Oh, to be young again…Really? Recently, a friend sent me letters I had written to her during our first year in college. In one letter, I wrote: “I went to a meeting last night that will change my life forever. I learned about institutional racism: we are all racists.” The following week I wrote, “I am done with that, but a really cute boy sat next to me in art history.” Was I really that shallow and self-absorbed? I guess so. In another letter, I said, “We should start a French-speaking commune. We could grow our own food, speak only French and at night we could show Truffaut movies.”
In one letter, my friend wrote that she was depressed. Ever the competitive Girls High girl, I wrote back that I was more depressed than she was depressed. I was competing about depression? Clearly, my empathy skills were not yet highly developed.
I was a college freshman during some of the most pivotal events of the 21st century: the Vietnam draft lottery, man walking on the moon, Woodstock, educational bastions like Yale admitting women, the DNC convention in Chicago, the first ATM, founding of PBS, the first withdrawal of troops from Vietnam, invention of the first micro-processor. Amidst all of this, I wrote about how many calories I had consumed that day, obsessed over my GPA and worried about course selection. As I looked at what was important to my 19-year old self, I was disappointed in my values, shocked at how mercurial I was, and struck by the fact that I didn’t seem happy. Being young was way harder than I remembered.

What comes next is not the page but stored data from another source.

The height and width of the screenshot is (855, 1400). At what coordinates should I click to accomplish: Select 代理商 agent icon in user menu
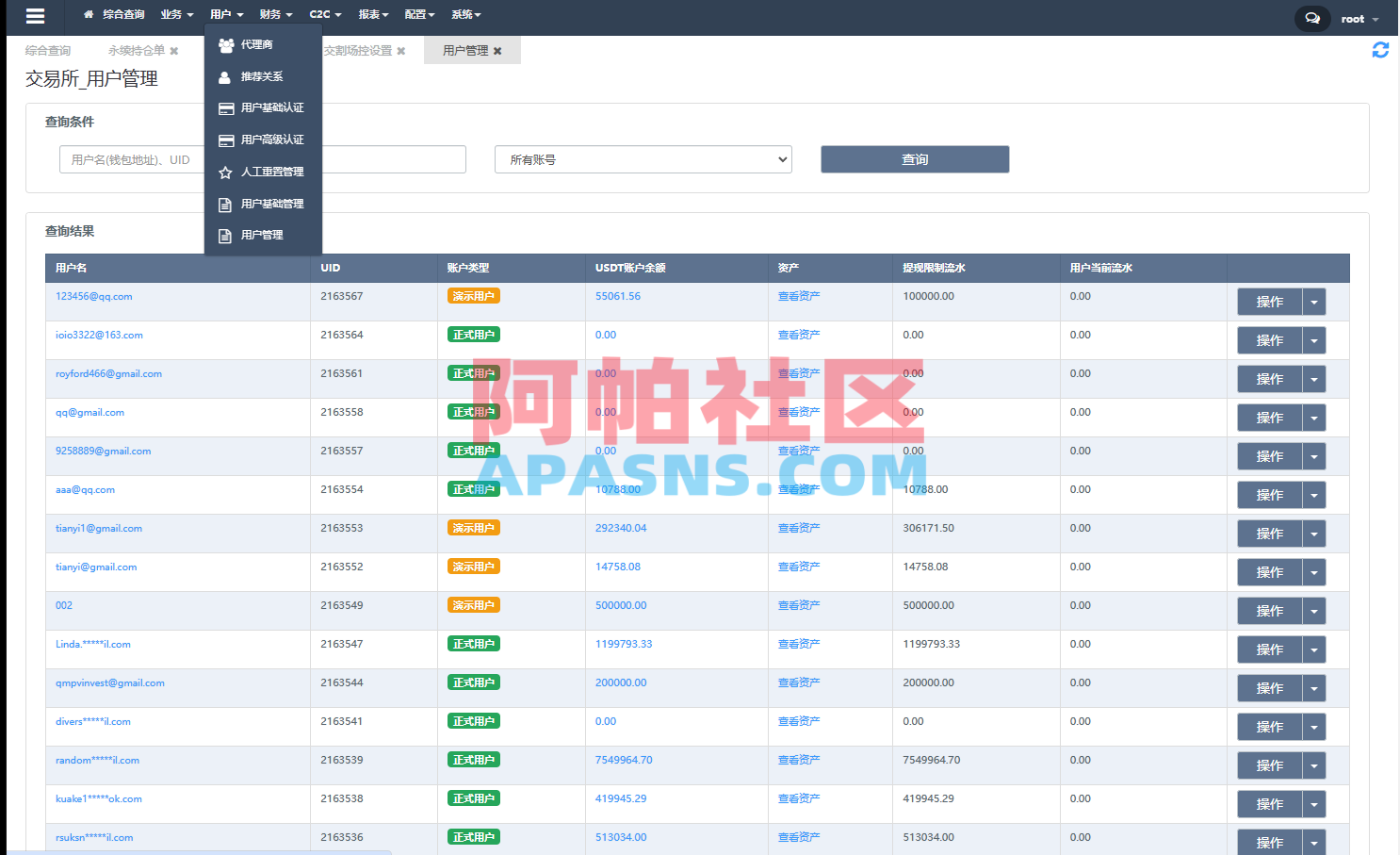225,44
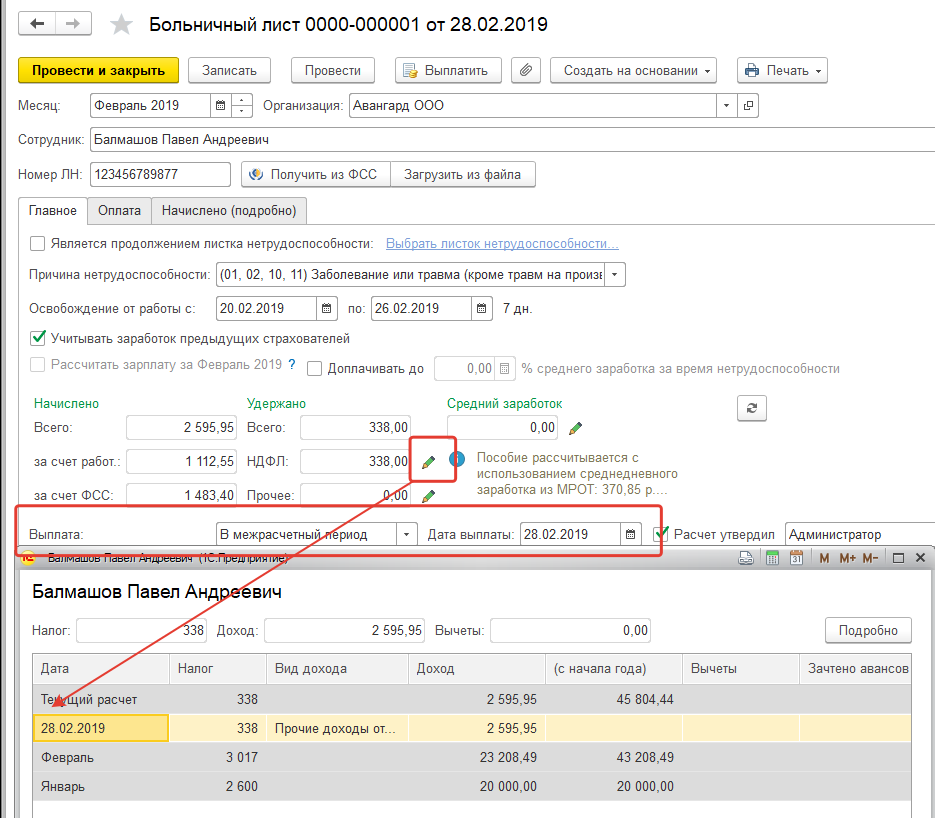The height and width of the screenshot is (818, 935).
Task: Enable 'Является продолжением листка нетрудоспособности' checkbox
Action: (38, 243)
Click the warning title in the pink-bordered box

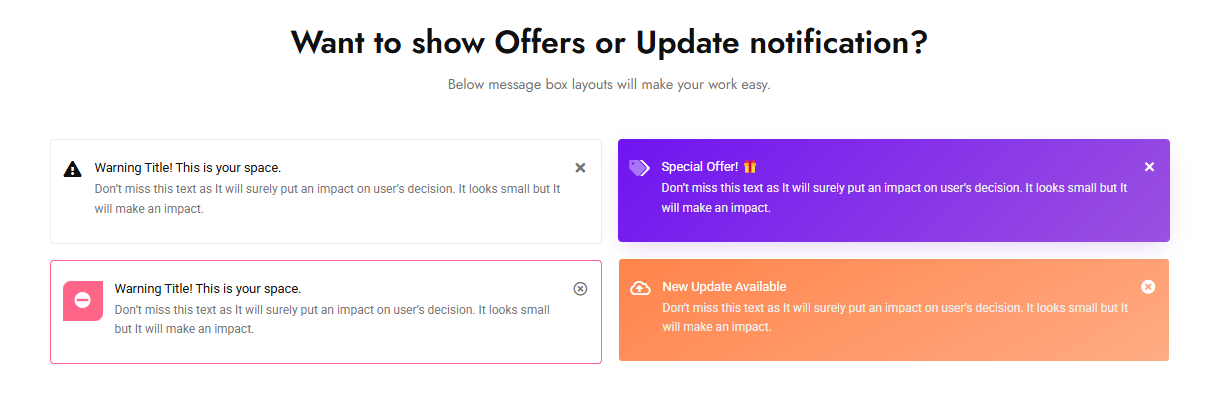point(208,288)
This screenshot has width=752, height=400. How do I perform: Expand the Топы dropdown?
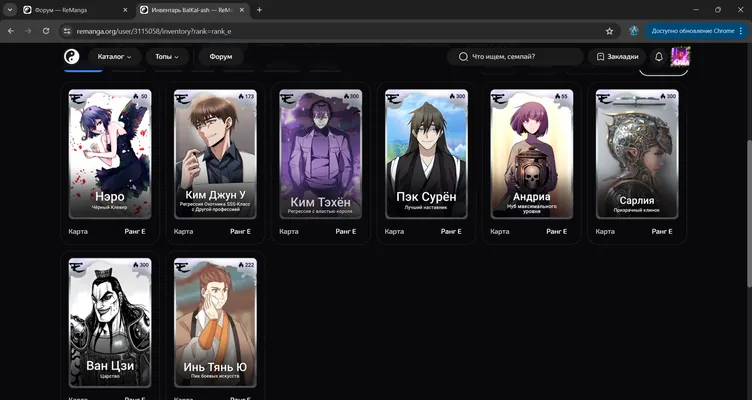166,57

I realized that I am happier now than I was when I was young, and it turns out, I am not alone. In a study by the Journal of Clinical Psychiatry, researchers found that young people report the highest levels of depression, anxiety and stress, and the lowest level of happiness, satisfaction and well-being. In spite of stiffening joints, weakening muscles, fading eyesight, clouded memory and the modern world’s contempt of aging, old people are surprisingly the happiest. Across countries and cultures, research results are remarkably similar: older adults are happier than younger people. The increased happiness and greater sense of well-being, moreover, are not the result of external circumstances, but of internal changes.
It seems that older people are better at controlling their emotions, accepting misfortune and are less prone to anger. In one study, subjects were asked to listen to recordings of people saying disparaging things about them. They found that older people were less angry, often taking the view, “You can’t please all the people all the time.” This resonates with me. Years ago, I would have been devastated if someone didn’t like me. Now, I think: “Lots of people don’t like me; get in line.”
Do I want to be young again? No. Like essayist/screenwriter Nora Ephron, I do feel bad about my neck, but it is what it is. Perhaps acceptance of aging is itself a source of relief. As William James observed, “How pleasant is the day when we give up striving to be young, or slender.”